> **Work instruction**
The reply should consist of the full listing, repeated word for word.

> **Exercise materials**
********************

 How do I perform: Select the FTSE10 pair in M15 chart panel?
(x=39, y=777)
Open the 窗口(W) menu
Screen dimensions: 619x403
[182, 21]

********************

> **Your response**
 How do I perform: Select the FTSE10 pair in M15 chart panel?
(x=39, y=777)
Open the 窗口(W) menu
Screen dimensions: 619x403
[182, 21]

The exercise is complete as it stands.